Sadece kendi üzerine düşeni yapıp kenara çekilmemesi gerektiğini;
her zaman her yerde herşeyden sorumlu olduğunu öğretin. Birini
ezmeden de yukarılara çıkabileceğini hatta bazen yukarılar denilen
şeyin çıkılmasada olur bir yer olduğunu öğretin. İlla birini
örnek alsın diyorsanız Mustafa Kemal'i öğretin. Kızlarınızı iyi
yetiştirin. Kendi kendilerine yetmeyi öğretin. Namuslu olmanın
yürekten geçtiğini öğretin. Evden çıkar çıkmaz ilk köşede eteğinin
boyunu kısaltmasına gerek olmadığını öğretin. İstediğini giymeyi
öğretin . İnsanın ahlakının sadece kendi beyninde olduğunu öğretin.
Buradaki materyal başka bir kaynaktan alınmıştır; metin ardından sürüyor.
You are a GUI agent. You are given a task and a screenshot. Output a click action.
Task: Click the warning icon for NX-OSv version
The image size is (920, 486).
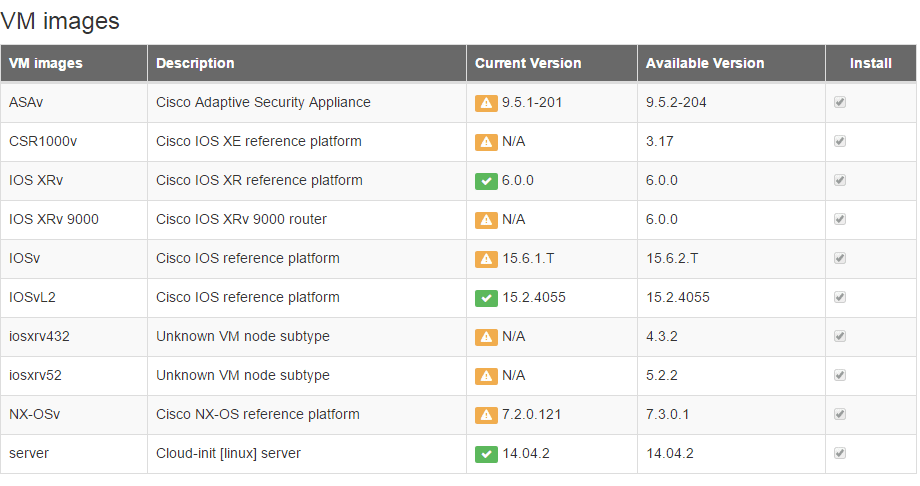point(486,415)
Kıskanılmanın sevilmeyle aynı olmadığını öğretin. Kıskanılmanın
güzel, saygısızlığın kötü olduğunu öğretin. Beni çok kıskanır,
dışarı çıkarmaz, şunu bunu giydirmez diyen adamla gurur
duymamayı bunun aslında kendine hakaret olduğunu öğretin.
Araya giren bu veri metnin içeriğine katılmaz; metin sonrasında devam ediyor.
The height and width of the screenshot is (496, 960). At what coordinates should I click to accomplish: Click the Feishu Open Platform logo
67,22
Arayıp neredesin ; kiminlesin vs. diyen adama seni tanımadan
önce nasıl davranacağımı bilmiyor muydum haddini bil demeyi
öğretin. Eşlerini aldatan erkeklerin yanındaki ikinci kadın
olmamayı öğretin. Erkeklerle sadece arkadaş olunabileceğini
çünkü onlarında sadece insan olduklarını öğretin. Oğullarınızı
iyi yetiştirin. Karşı cinse saygı duymayı öğretin. Gece yarısı
evine dönen kadının aranmadığını öğretin. Bir kadının
omzuna arkadaş olarak da sarılabileceğini öğretin.
Dokunmaktan korkmamasını öğretin. Sevmenin değer verme olduğunu
öğretin. Sahip çıkmayla sahibi olmanın farklı olduğunu öğretin.
Bütün gençliğini birileriyle beraber olmaya çalışarak
geçirdikten sonra kimseyle beraber olmamış birini bulup
evlenmeye çalışmanın ikiyüzlülük olduğunu öğretin.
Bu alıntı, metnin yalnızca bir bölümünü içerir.